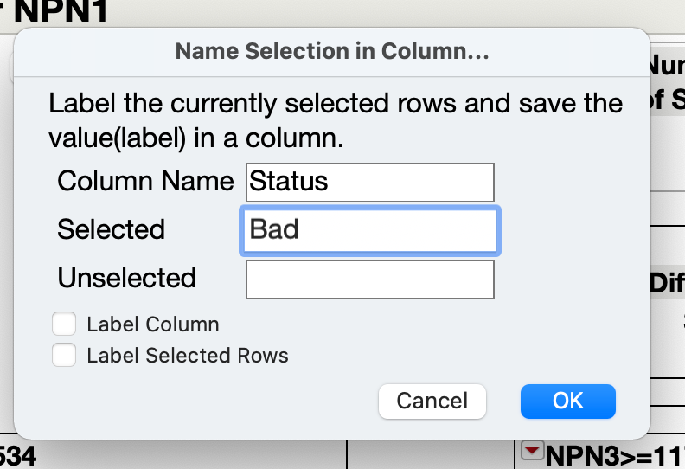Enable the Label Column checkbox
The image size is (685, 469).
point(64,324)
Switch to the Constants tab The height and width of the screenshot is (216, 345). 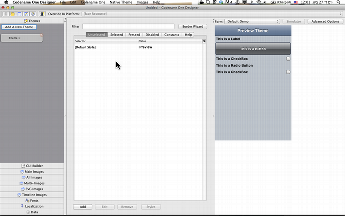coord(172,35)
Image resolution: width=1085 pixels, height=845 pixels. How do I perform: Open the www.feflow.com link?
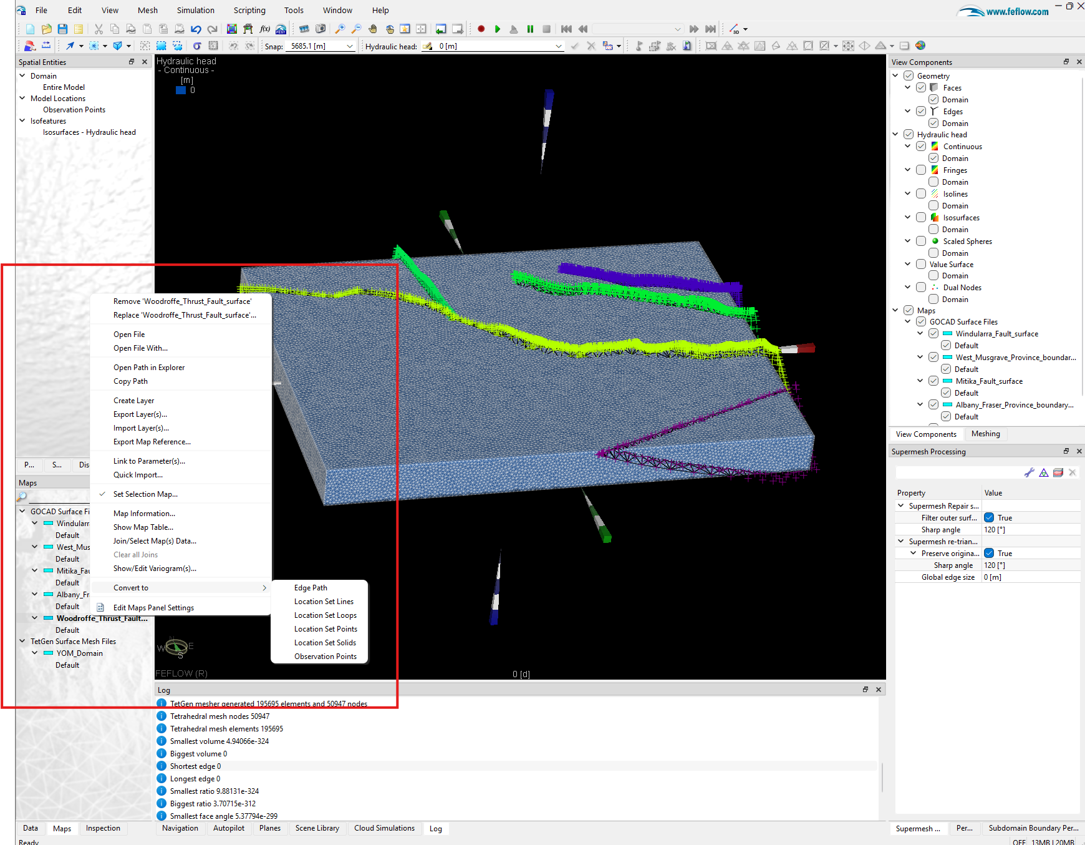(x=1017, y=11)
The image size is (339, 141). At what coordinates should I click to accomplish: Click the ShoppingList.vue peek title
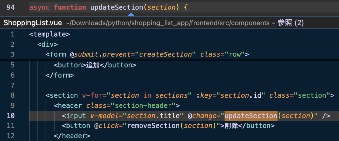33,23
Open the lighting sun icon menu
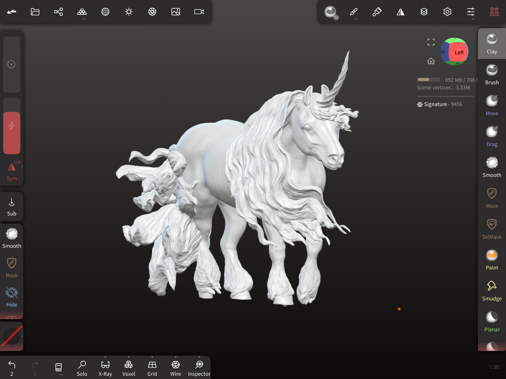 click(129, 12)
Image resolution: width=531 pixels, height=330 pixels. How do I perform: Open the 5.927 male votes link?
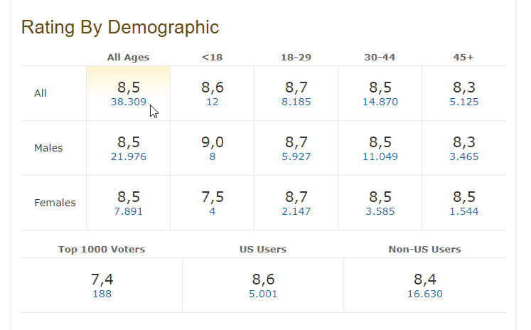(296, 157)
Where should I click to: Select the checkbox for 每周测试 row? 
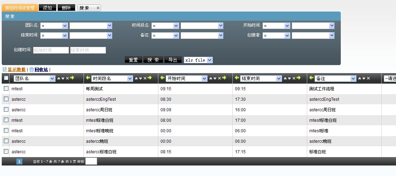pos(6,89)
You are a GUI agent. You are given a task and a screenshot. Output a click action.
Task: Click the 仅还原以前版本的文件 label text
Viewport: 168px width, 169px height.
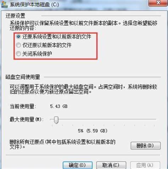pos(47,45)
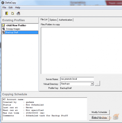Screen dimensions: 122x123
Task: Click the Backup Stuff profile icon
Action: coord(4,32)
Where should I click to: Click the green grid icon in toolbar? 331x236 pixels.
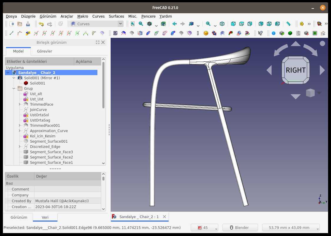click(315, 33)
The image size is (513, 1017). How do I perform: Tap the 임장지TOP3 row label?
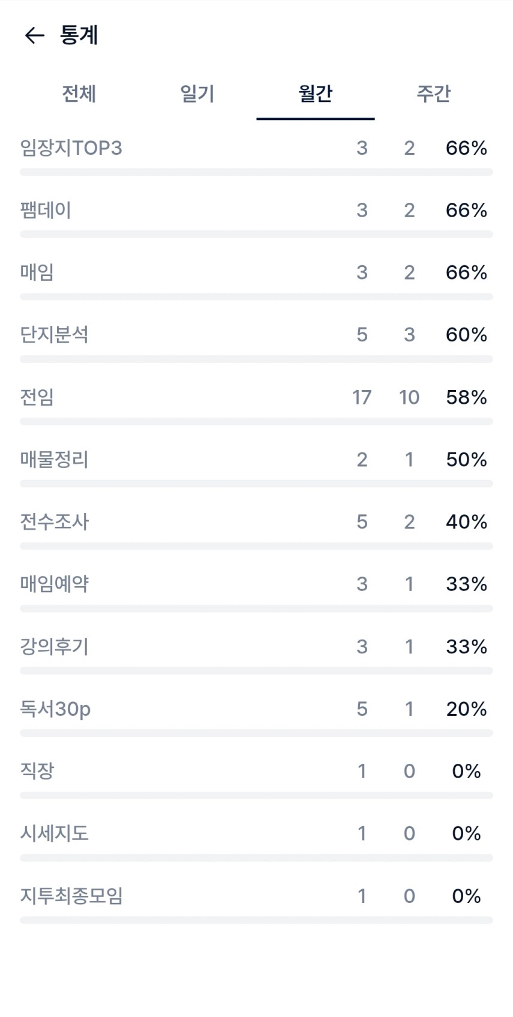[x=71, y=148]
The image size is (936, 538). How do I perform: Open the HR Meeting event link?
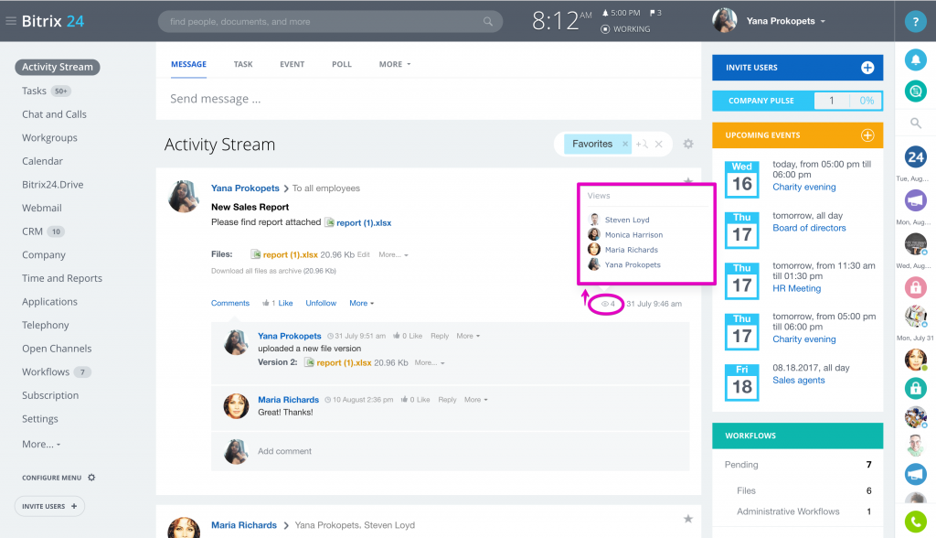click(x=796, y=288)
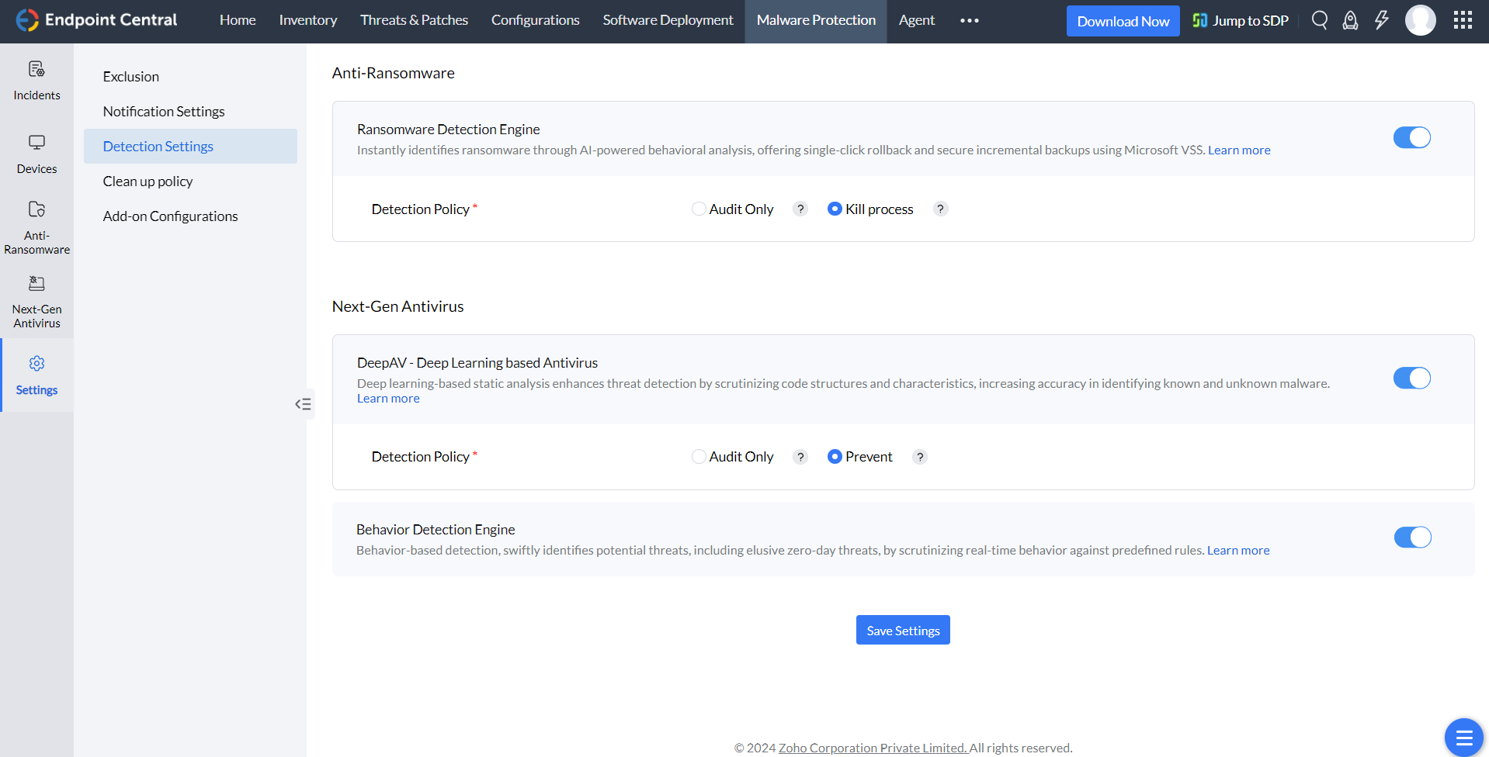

####################

Copy only this, please: the line with "Image resolution: width=1085" and every line after it through the end of the data, with no pictures.

• Task result
Image resolution: width=1085 pixels, height=845 pixels. How do I perform: Open the www.feflow.com link?
(x=1017, y=11)
The image size is (339, 141). At what coordinates should I click to accomplish: Click the ShoppingList.vue peek title
33,23
Open the lighting sun icon menu
 click(129, 12)
Image resolution: width=531 pixels, height=330 pixels. How do I perform: Open the 5.927 male votes link?
(296, 157)
Where should I click to: Select the checkbox for 每周测试 row? 
pos(6,89)
You are a GUI agent. You are given a task and a screenshot. Output a click action.
Task: Click the 仅还原以前版本的文件 label text
Viewport: 168px width, 169px height.
pos(47,45)
Screen dimensions: 122x123
Task: Click the Backup Stuff profile icon
Action: coord(4,32)
Where should I click to: Click the green grid icon in toolbar? 331x236 pixels.
click(315, 33)
The image size is (513, 1017). How do I perform: Tap the 임장지TOP3 row label?
[x=71, y=148]
The image size is (936, 538). How do I perform: Open the HR Meeting event link?
click(x=796, y=288)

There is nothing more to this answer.